Class of 2002
Eighteen emerging international leaders have been awarded the first Yale World Fellowships and will spend the fall 2002 semester in a new global leadership program at Yale University.
“The Yale World Fellows have already played significant roles in shaping their countries and professions,” said Yale President Richard C. Levin. “This new Yale program will give them an educational experience that will help equip them for important positions of leadership in the decades ahead.”
The World Fellows Program is a major component of Yale’s broader initiative to become a global university. Selected from over 500 applications from more than 100 countries, from Albania to Zimbabwe, the Fellows are as diverse in background as they are in nationality.
The first class includes an economic advisor to the president of Ecuador, the president of a micro-enterprise bank in India, a broadcast journalists from Cameroon, a human rights defender from Sierra Leone and the dean of one of China’s leading law schools. World Fellows will spend 13 weeks this fall engaged in study with Yale’s leading faculty: creating an academic program to further the work they are already doing in their own countries.
“Training leaders is an enterprise in which Yale has excelled for more than 300 years,” said Daniel Esty, Director of the World Fellows Program and professor of law and environmental policy at Yale. “Yale’s new World Fellows Program is designed to build a global network of individuals who are positioned to assume leadership roles in their own countries and on the global stage.”

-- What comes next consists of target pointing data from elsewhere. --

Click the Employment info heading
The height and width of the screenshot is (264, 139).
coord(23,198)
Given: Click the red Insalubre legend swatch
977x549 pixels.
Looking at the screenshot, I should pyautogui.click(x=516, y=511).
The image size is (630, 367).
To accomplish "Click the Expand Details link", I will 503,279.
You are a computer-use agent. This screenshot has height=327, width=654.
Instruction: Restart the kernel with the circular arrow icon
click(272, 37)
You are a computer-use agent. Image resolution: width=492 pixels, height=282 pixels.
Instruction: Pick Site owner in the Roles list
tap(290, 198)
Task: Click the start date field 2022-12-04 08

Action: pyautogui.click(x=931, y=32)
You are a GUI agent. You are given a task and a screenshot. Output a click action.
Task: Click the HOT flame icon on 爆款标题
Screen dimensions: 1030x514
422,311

Using a network of nominators, the World Fellows Program scoured the globe for the most promising candidates. According to Esty, World Fellows must meet rigorous selection criteria. “Fellows must have an established record of achievement and engagement in public issues, the promise of future leadership, a capacity for creative, strategic and entrepreneurial thinking and the ability to contribute to global understanding at Yale.”
“The benefits of the new Program will go beyond the Fellows and the countries they are from,” Esty noted. “The Yale community stands to benefit enormously from the perspectives the World Fellows will bring to campus.”

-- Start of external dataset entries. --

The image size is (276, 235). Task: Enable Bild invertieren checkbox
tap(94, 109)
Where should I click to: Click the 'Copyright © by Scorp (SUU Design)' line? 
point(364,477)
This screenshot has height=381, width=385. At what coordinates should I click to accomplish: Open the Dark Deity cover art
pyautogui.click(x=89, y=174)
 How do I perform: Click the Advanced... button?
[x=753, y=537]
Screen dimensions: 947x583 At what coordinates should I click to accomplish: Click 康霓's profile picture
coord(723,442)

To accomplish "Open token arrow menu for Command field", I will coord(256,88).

Each Fellow will be assigned a faculty advisor and will participate in a special seminar taught by members of Yale’s faculty. Fellows will also have full access to any courses offered at Yale and independent study opportunities. Along with the academic experience, the World Fellows Program offers participants an extensive set of extracurricular activities, both on and off campus involving visiting speakers, dialogues with students and distinguished alumni. Yale will cover residential and travel expenses for Fellows and their families. To cover living expenses, a stipend will also be provided.
“Having worked for the past year on the launch of the World Fellows Program, I’ve been impressed by the drawing power of the Yale name. The quality of the applicants was even more impressive than the quantity,” said Brooke Shearer, the program’s executive director. “The program will enrich the University as well as the careers of the fellows, and it will dramatize President Levin’s commitment to making this a truly global university.”
To ensure that the network established during their time at Yale remains strong, Fellows will be invited back to World Fellow reunions. Alumni Fellows will have the opportunity to attend workshops and lectures and to continue their dialogue and reflection on critical issues of the day.